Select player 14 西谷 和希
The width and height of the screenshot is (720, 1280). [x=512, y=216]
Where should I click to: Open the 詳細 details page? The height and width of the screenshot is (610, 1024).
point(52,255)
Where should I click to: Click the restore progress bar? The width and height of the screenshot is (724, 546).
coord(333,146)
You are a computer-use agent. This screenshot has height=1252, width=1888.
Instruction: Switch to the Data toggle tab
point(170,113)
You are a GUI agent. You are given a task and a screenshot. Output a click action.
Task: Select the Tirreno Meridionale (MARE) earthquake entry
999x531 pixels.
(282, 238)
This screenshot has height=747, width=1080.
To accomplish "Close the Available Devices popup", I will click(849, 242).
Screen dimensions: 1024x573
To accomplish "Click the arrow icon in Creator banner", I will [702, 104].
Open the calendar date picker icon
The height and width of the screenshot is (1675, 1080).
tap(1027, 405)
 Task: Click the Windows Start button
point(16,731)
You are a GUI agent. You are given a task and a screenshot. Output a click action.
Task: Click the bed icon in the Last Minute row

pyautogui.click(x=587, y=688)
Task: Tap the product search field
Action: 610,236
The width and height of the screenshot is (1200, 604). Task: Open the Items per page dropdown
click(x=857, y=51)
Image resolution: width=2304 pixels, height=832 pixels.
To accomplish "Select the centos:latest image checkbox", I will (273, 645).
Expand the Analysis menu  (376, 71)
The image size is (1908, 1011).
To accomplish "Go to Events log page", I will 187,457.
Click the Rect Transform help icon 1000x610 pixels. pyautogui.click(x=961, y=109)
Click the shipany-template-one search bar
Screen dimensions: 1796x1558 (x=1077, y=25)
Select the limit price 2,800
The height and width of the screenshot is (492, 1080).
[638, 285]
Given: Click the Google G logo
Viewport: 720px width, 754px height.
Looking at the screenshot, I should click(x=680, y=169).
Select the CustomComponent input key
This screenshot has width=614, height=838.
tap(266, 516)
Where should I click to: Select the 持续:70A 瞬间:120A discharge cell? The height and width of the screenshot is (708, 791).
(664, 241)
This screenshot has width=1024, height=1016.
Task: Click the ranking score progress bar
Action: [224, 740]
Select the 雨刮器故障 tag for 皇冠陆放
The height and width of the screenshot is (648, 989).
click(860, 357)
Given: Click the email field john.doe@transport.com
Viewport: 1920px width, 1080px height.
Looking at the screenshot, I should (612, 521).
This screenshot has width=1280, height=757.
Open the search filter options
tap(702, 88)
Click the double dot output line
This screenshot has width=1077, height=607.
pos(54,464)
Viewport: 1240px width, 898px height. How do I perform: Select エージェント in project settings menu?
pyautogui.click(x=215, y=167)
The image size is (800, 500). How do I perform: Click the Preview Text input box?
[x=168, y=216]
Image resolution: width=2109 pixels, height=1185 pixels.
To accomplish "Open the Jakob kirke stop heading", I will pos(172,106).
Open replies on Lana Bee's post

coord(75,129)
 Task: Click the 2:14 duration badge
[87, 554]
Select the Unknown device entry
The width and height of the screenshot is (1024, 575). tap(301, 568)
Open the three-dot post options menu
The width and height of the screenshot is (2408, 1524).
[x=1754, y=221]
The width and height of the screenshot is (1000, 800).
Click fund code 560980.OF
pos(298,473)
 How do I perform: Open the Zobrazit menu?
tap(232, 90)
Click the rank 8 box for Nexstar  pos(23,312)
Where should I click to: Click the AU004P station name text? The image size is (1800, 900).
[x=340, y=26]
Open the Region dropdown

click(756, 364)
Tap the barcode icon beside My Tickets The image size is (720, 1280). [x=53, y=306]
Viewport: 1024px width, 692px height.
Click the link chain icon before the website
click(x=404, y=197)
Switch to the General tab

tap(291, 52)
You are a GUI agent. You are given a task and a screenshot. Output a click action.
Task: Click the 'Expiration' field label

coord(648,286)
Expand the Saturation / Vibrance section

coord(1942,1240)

* EXERCISE:
Lines before the one containing "Click the link chain icon before the website" are not wanted; please set down that line and every line after it through the end of the material, exactly.

* RESPONSE BELOW:
Click the link chain icon before the website
click(x=404, y=197)
Switch to the General tab

tap(291, 52)
You are a GUI agent. You are given a task and a screenshot. Output a click action.
Task: Click the 'Expiration' field label

coord(648,286)
Expand the Saturation / Vibrance section

coord(1942,1240)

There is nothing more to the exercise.